18 (Марьясов) - страница 62

«Извини», – пытаюсь я сказать упавшему мальчугану. Но потом решаю, что для глухого ребенка это не многое будет значить. Я протягиваю ему руку, желая помочь подняться, но он с воплем вырывается и отползает к выщербленному бордюру.

– Ну и черт с вами! – кричу я им. Что за урок мне был преподан? Что же со мной, в конце концов, не так? Мир погряз в грехах, а мы все время пытаемся выбрать меньшее из зол. Пытаемся сделать правильный выбор и отвечать за свои поступки. Это и означает быть взрослым человеком?

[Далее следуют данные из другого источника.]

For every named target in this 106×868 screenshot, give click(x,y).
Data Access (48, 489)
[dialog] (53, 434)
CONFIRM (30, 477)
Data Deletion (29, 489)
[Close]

– Пока-пока! – я машу им рукой и, развернувшись, шагаю прочь. Мышцы лица совсем не подчиняются мне. Оно корчит какие-то гримасы, жалобные и отчаянные, мое лицо выдает меня с головой. Я крепко зажмуриваюсь на несколько секунд, чтобы совладать с чувствами, прийти в себя.

Когда я открываю глаза, вокруг меня в ярком солнечном свете пляшут красные и золотые пятна. Все вокруг – красное и золотое. Красное и золотое. Царствие Макдональдса на земле.

Глава 11

Мы идем по лесу – я, Вадик и Деня. Все те же лица, как видите. Лена вообще частенько говорила мне, что я общаюсь с одними и теми же людьми, да только это не совсем так. На деле я общаюсь очень со многими, в день случается встречать сразу дюжину незнакомцев и незнакомок. Но есть, чего уж тут, у каждого человека свой круг. Деня, впрочем, не совсем из моего круга. Но он и не случайный тут человек.

Мы идем по лесу, по лесопарку, по лесополосе. Справа – ранние огни большого города, слева – сырой и душный полумрак. Мы шагаем молча, я отчего-то потерял вкус к разговорам в последние дни. А если и начинаю говорить, то только с женщинами. Мужчины меня не интересуют, они меня просто не поймут, они почти все действительно гнусные существа. Я живу со стойким убеждением, что бабы, в сущности, человечнее обладателей венозной плоти между ног. Они чаще моются, одеваются с большим вкусом и медленнее стареют. Они реже впадают в разврат. Они лучше понимают, что такое жизнь, и они куда меньше боятся смерти.

Мы трое – мужчины, – я иду в полумраке и боюсь смерти, боюсь нападения сзади и спереди. Деня добрый чудак и слишком слабый, Вадик с его манерами романтичного педераста тоже не воин. И когда к нам подходят двое в белых шортах, я пугаюсь от безысходности. Я нащупываю в кармане бумагу, в которую завернута конопля, и готовлюсь бросить ее прочь, под нижние юбки кустарников. Эти двое разные – один больше, другой меньше, но, в общем-то, одинаковые для меня сейчас.

– Братан, погоди, – говорит тот, что больше, и я смотрю на него внимательнее.

– Стой, братан, стой, – второй делает попытку удержать за локоть Деню. Деня интеллигент, в понимании тех, кто и сегодня любит Гребенщикова, с одинаковым удовольствием читает целомудренную шестидесятническую прозу и грязный реализм Лимонова. Но больше всего Деня любит советское кино, и эти суки ему никакие не братья.